● **SOURCE**:
--- Begin ---

I’ve spent my life fighting for what I believe in. When I was 32, President Nixon had me arrested. 50 years later I was arrested five times for protesting the government’s inaction on climate change. It’s no secret that I have a history of ruffling feathers in Washington.

Today, support for climate action is unprecedented. The public is voting with the climate in mind, but the people we elect are not. This has led me to reflect on what we need to do to secure meaningful action on climate. Our planet is on fire and our leaders are failing us, so if we can’t change the minds of the people in power, we need to change the people in power. 

It is for that reason that I started Jane Fonda Climate PAC, which is laser-focused on one goal: Do what it takes to defeat fossil fuel supporters and elect climate champions at all levels of government. 

I believe this is the most important thing I will do in my lifetime. 

OUR TEAM

Jane Fonda, Principal

Jane Fonda has famously dedicated her life to activism, most recently mobilizing thousands of people to take action on climate through Fire Drill Fridays, a set of weekly climate demonstrations on Capitol Hill. Her book, What Can I Do? My Path from Climate Despair to Action, equips activists with the tools needed to engage and take action on climate change.

Annie Leonard, Co-Executive Director of Greenpeace USA and creator of The Story of Stuff (organizations listed for identification purposes only).

Annie Leonard is an experienced and prominent climate change leader in the United States. She has a track record of over 30 years of activism and is currently the co-Executive Director of Greenpeace US where she leads a team to inspire and mobilize millions of people to take action to create a more sustainable and just future together.

Note: While Annie is advising Jane on a volunteer basis, Jane’s Climate PAC is independent from Greenpeace and the collaboration it runs with Jane, Fire Drill Fridays.

MISSION

The climate crisis poses unprecedented threats to our communities, our environment, our economy, and our security. It’s not too late to change our course. But it won’t happen as long as oil, gas, and coal companies maintain their stranglehold on American politics. 

In 2020, the fossil fuel industry poured $139 million into our elections. This money has real consequences. Major solutions are stopped cold: the Green New Deal, Build Back Better, clean energy investments, ending billions in tax subsidies to the fossil fuel industry — all because of politicians backed by Big Oil.

Fossil fuel lobbyists and their money control Congress. They block actions with huge donations to politicians from both parties. Jane Fonda Climate PAC will help elect leaders who will rise to the urgency of this moment and stand up to the fossil fuel industry.

--- End ---

● **STORED DATA**:
--- Begin ---

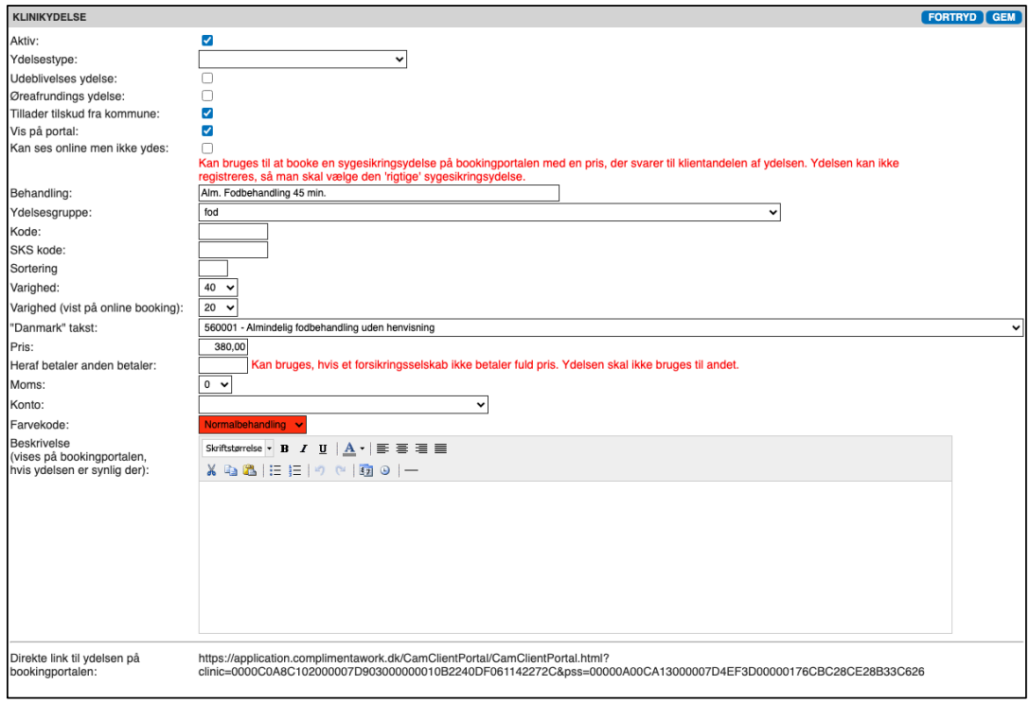1030x703 pixels.
Task: Click the paste clipboard icon
Action: coord(249,470)
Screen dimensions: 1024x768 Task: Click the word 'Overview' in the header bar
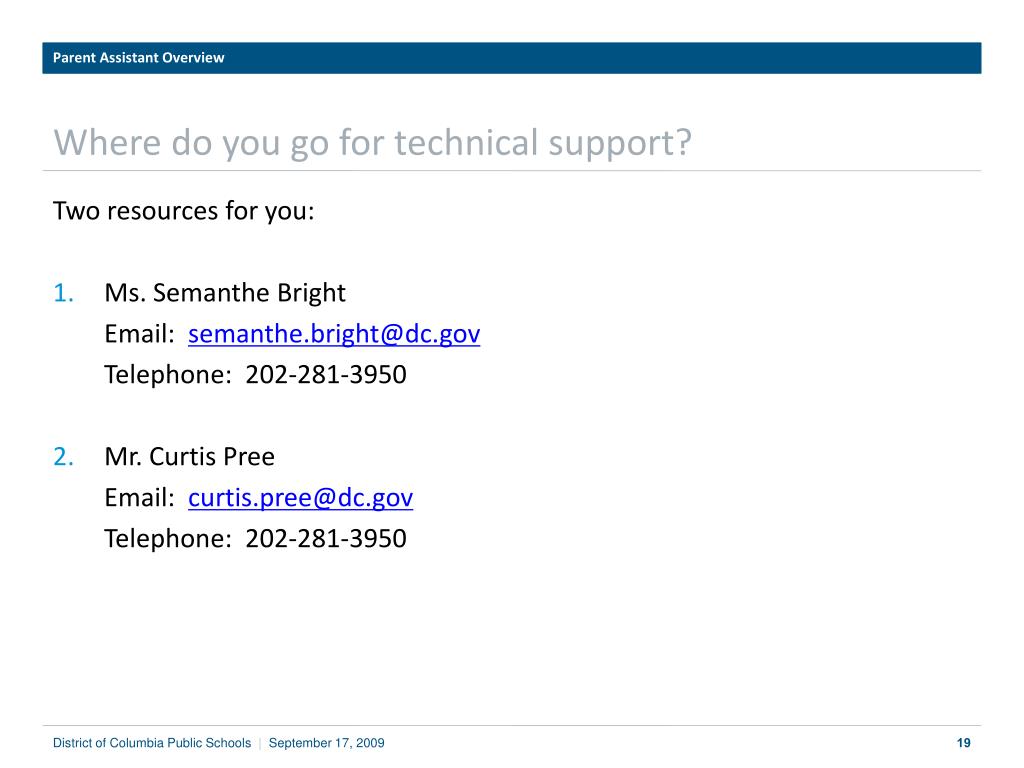193,57
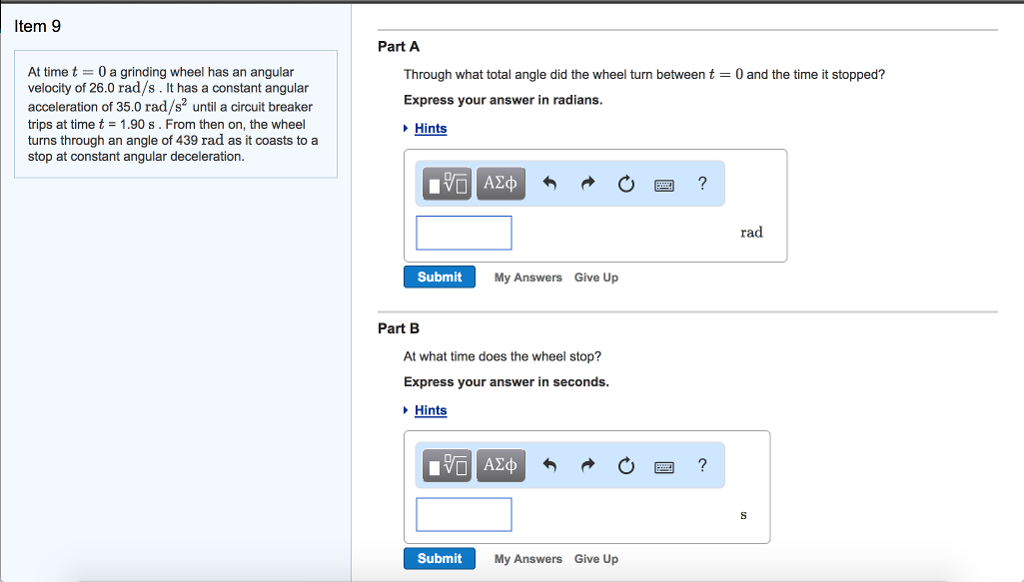Click the redo arrow in Part A toolbar
The image size is (1024, 582).
587,183
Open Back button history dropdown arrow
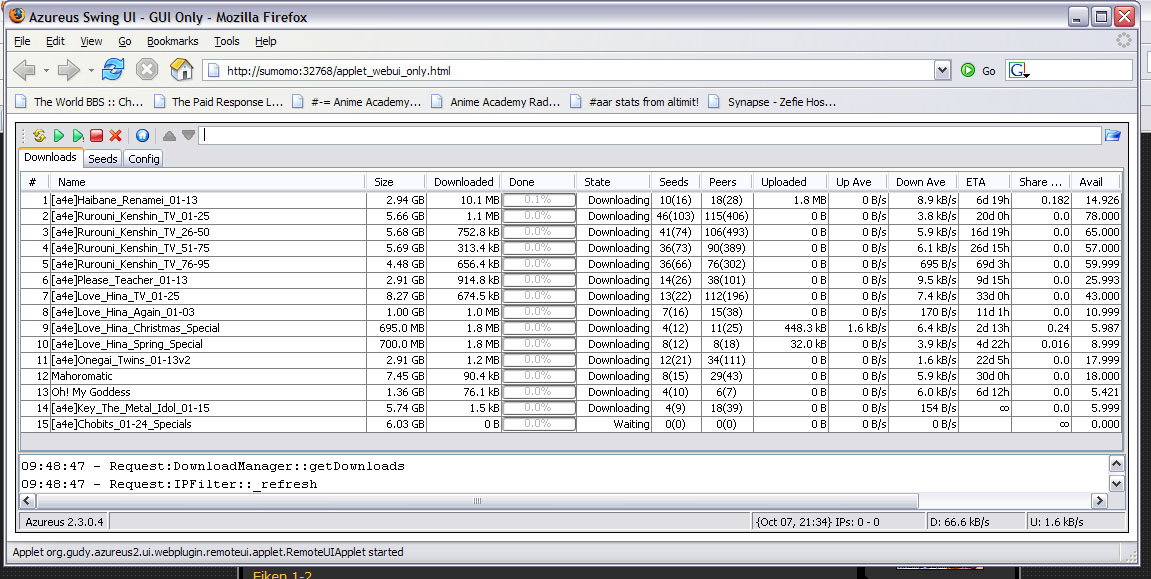Screen dimensions: 1151x579 pyautogui.click(x=46, y=71)
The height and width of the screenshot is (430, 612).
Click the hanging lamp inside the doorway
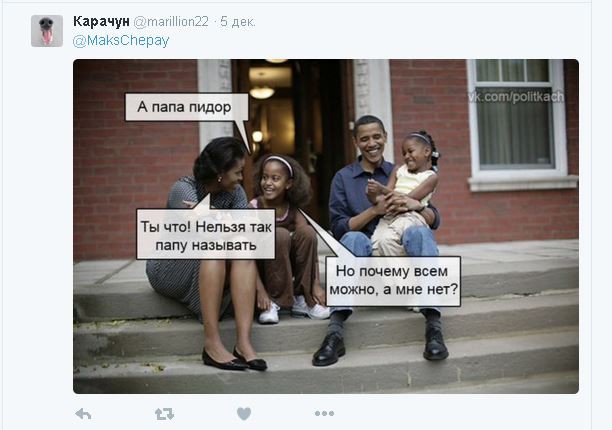[262, 92]
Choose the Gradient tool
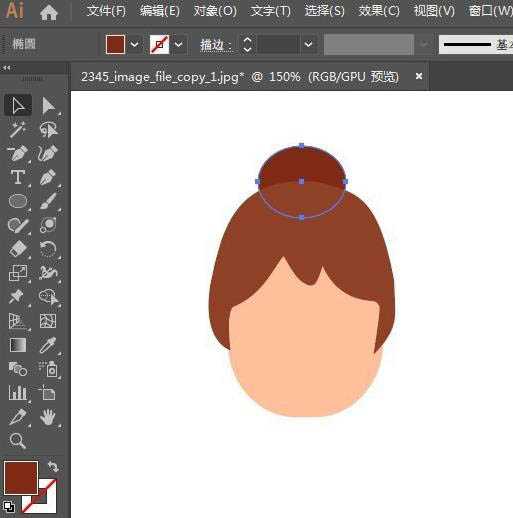Image resolution: width=513 pixels, height=518 pixels. point(18,345)
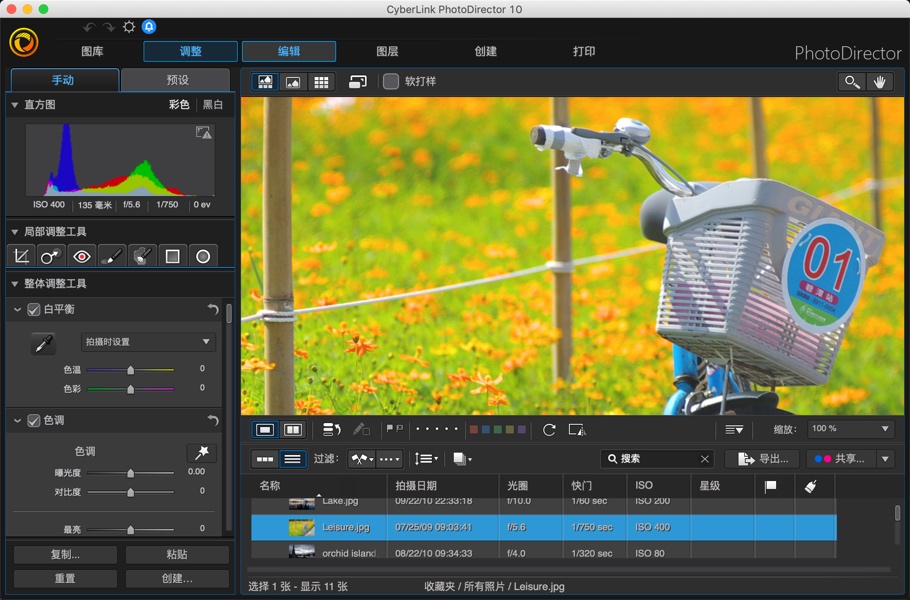Uncheck the 色调 adjustment
This screenshot has height=600, width=910.
point(34,420)

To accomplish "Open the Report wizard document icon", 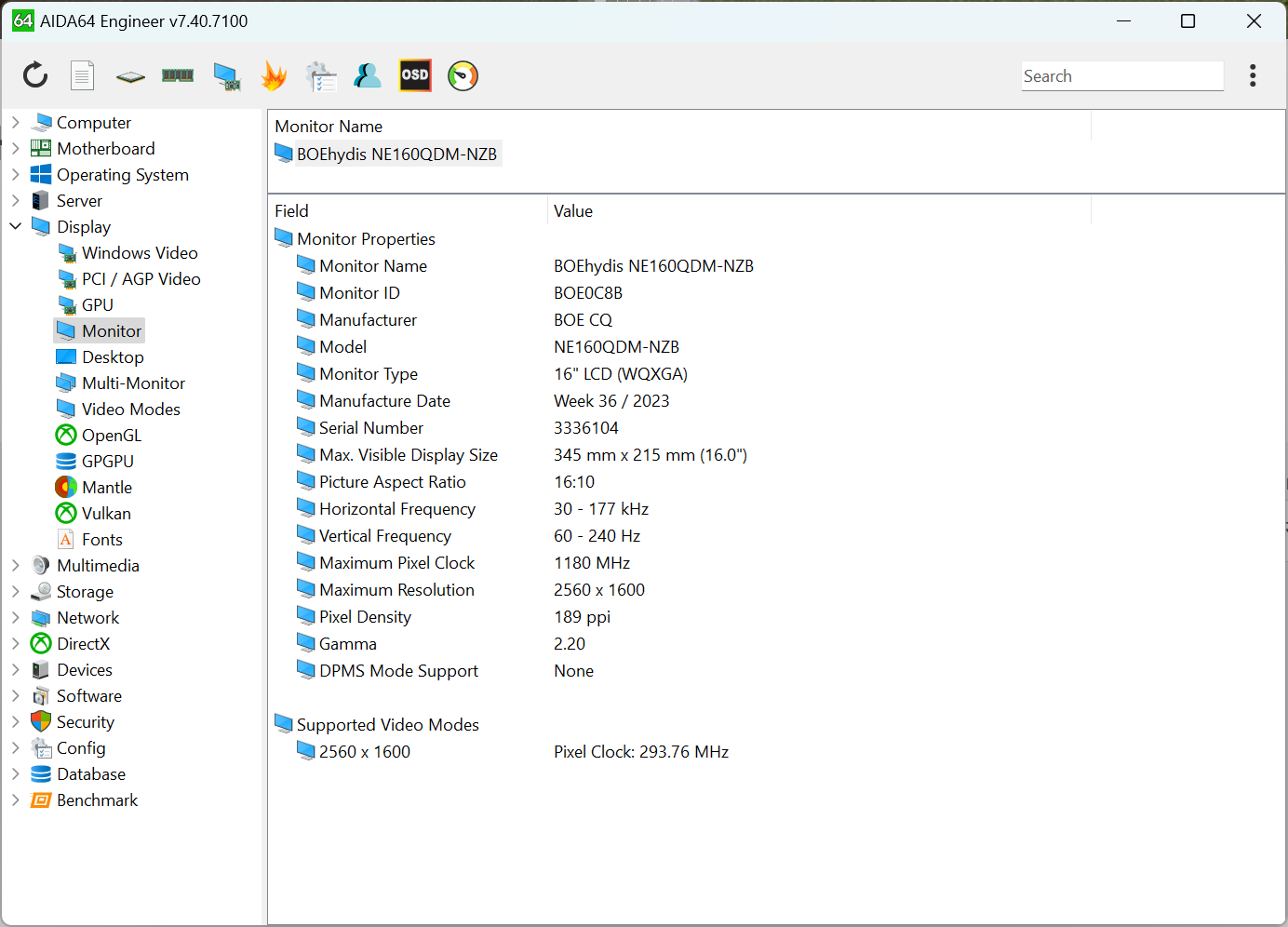I will click(x=82, y=75).

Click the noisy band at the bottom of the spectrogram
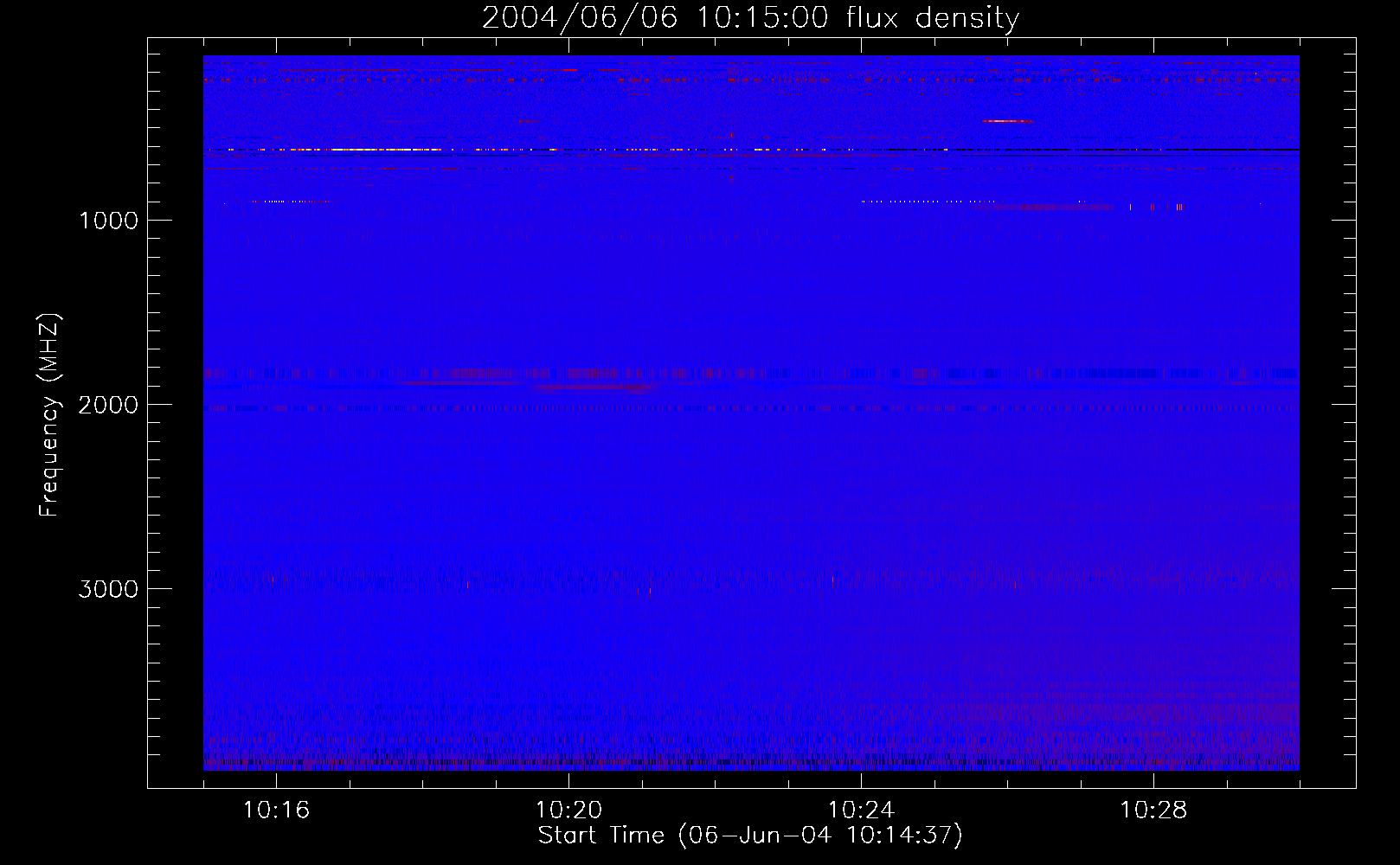coord(751,759)
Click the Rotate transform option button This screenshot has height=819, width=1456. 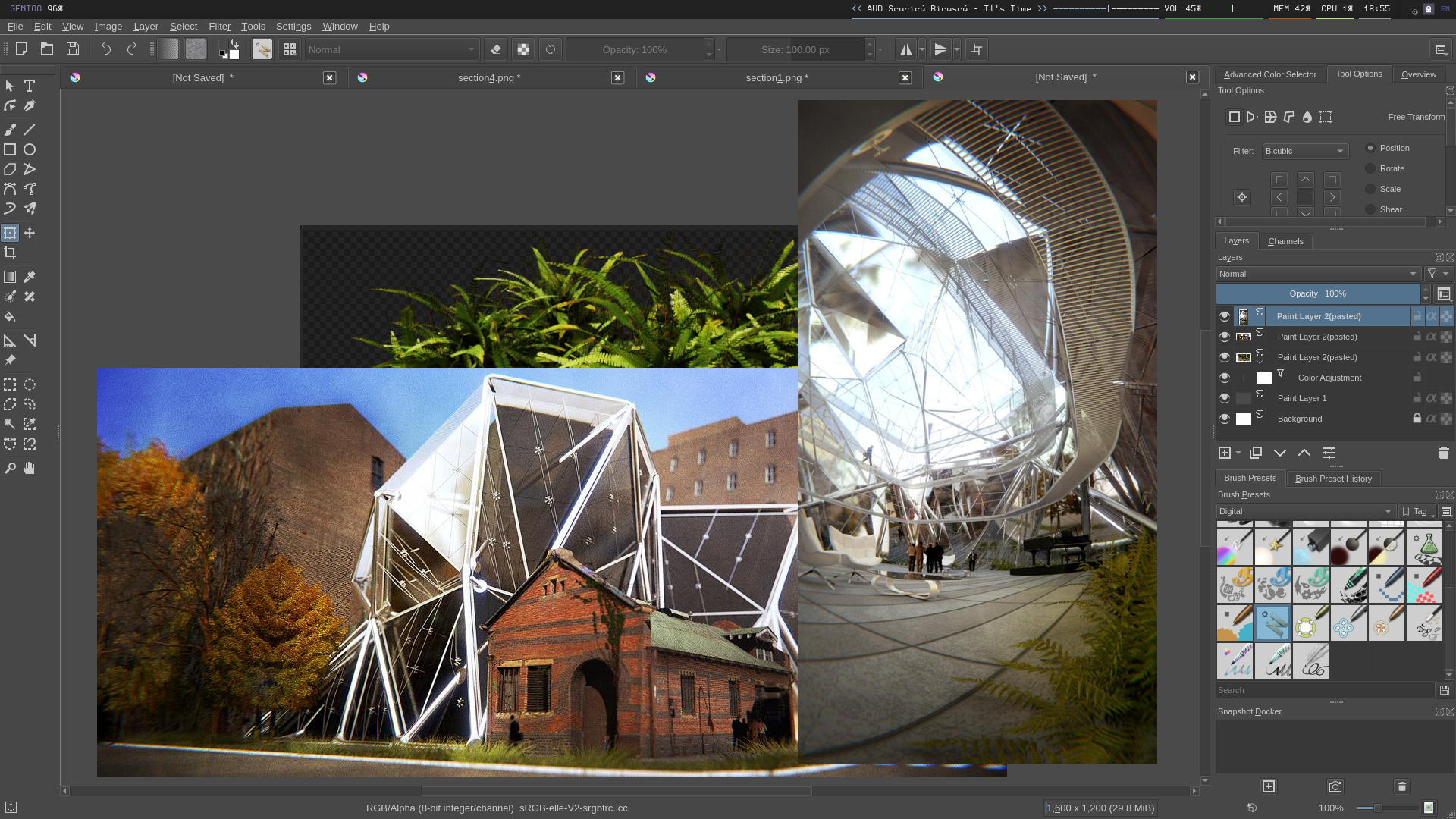click(x=1371, y=168)
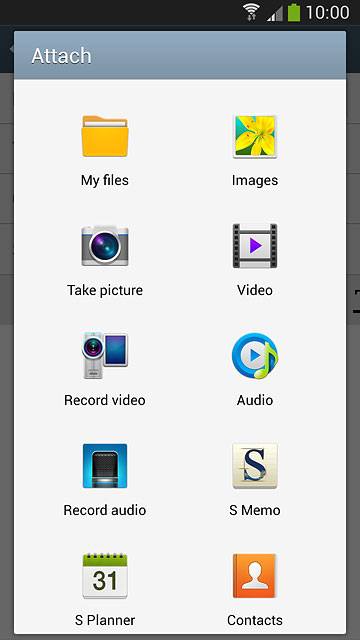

--- End ---

● **WHAT TO DO**:
(A) In the Jane Fonda Climate PAC statement, how much money did the fossil fuel industry put into elections in 2020?
(B) Continue the Jane Fonda Climate PAC statement from its last sentence.

● **WRITTEN RESPONSES**:
(A) $139 million.

(B)
Jane Fonda Climate PAC will leverage the donations of those who are climate concerned to counter the outsized influence the fossil fuel industry has on our government. We will make sure politicians who support oil and gas are as afraid for their jobs as we are about the impending climate disaster.

WHY NOW

We have reached a stark turning point. We are no longer just imagining how the world will look in a disrupted climate; we’re seeing and feeling the reality of the crisis every single day as we witness wildfires, heat waves, and floods destroy communities. The most recent IPCC report told us that half of the world population is already in the danger zone, that every fraction of a degree matters, and that every second counts. Scientists tell us we have just eight years left to curtail fossil fuel use and prevent the worst climate outcomes.

It’s not too late to change our course. But it won’t happen as long as oil, gas, and coal companies maintain their stranglehold on American politics.

We have to cut our fossil fuel emissions in half in the next eight years to avoid complete climate disaster. That means we have just four election cycles to elect politicians who will stand up to the fossil fuel industry and fight for the future of our planet.

It’s not too late to make a change, but we need to act right away. We are going to target candidates and elected officials who are protecting fossil fuels instead of protecting people and the planet.

This moment calls for agile, aggressive action, and we are ready to provide it. This is just the start of an effort that will last for years to come, help level the playing field in our political system, and elect true climate leaders across the nation. If we don’t act now, things will only get worse.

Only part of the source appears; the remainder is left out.